Australian Students Lack Problem Solving Skills They Need to Succeed

by Peggy Jasperson

In Australia, 33% percent of Year 12 students strongly agree they will find a good job when they leave school. These findings are from the inaugural Australian Gallup Student Poll, a convenience sample of more than 7,000 students in Years 5-12, in 36 schools, and over six states. Results suggest that educators still have a lot of work to do to equip students with the skills they need for productive and fulfilling careers.

The Australian economy, hailed for emerging mostly unaffected from the recent global financial crisis, is at a major crossroads. As the country faces a struggling job market and the end of a mining boom, Australians are seeking to diversify the economy from traditional "blue collar" industries to a more knowledge-based economy.

To help make this transition, The Australian Curriculum Assessment and Reporting Authority (ACARA) rightly wants to equip Australian students to be "21st century learners and thinkers"; pushing them beyond academics and ensuring they can adapt to and be confident in a complex, information-rich, globalised world.

To achieve this aim, educators must concentrate on developing students' critical problem solving skills and on teaching students how to use their individual strengths to succeed. However, students do not feel that their schools are setting them up for success. Less than one in four Year 12 students strongly agree they can find lots of ways around any problem. Furthermore, only 30% of Year 12 students strongly agree their school is committed to building the strengths of each student, compared with 59% of Year 5 students.

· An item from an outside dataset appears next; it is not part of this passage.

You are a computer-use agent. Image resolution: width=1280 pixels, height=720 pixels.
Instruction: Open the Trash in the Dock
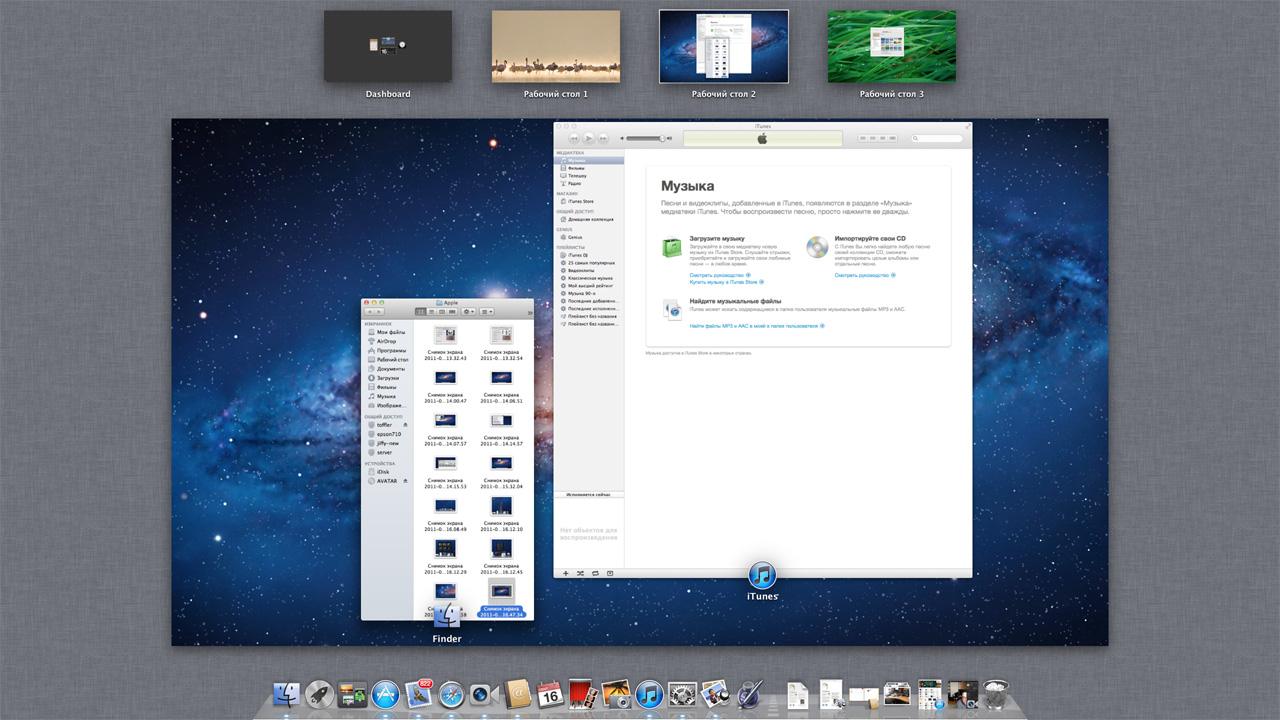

These results indicate that there is a gap between educators' well-intended efforts and what students are thinking and feeling. To bridge this gap, educators should monitor and more strongly consider the behavioural aspects of education, focusing more heavily on the uniqueness of individual students, and not only on hard metrics such as grades and NAPLAN.

Education leaders across Australia should:

  1. Have a holistic approach to student success and encourage teachers to spend as much time focusing on and building the strengths of each student as they do on academic outcomes.
  2. Listen to how students are thinking and feeling on a regular basis by conducting a national student poll, providing a nationally representative sample of Australian students' hope, engagement, and well-being.
  3. Help students see the links between what they naturally do well, what they learn in school, and their future career potential.
The success of every Australian student will influence the future success of the country. Therefore, it is essential for educators to help students understand their strengths and develop the confidence they will need to get a good job, and solve complex problems in a knowledge-based economy.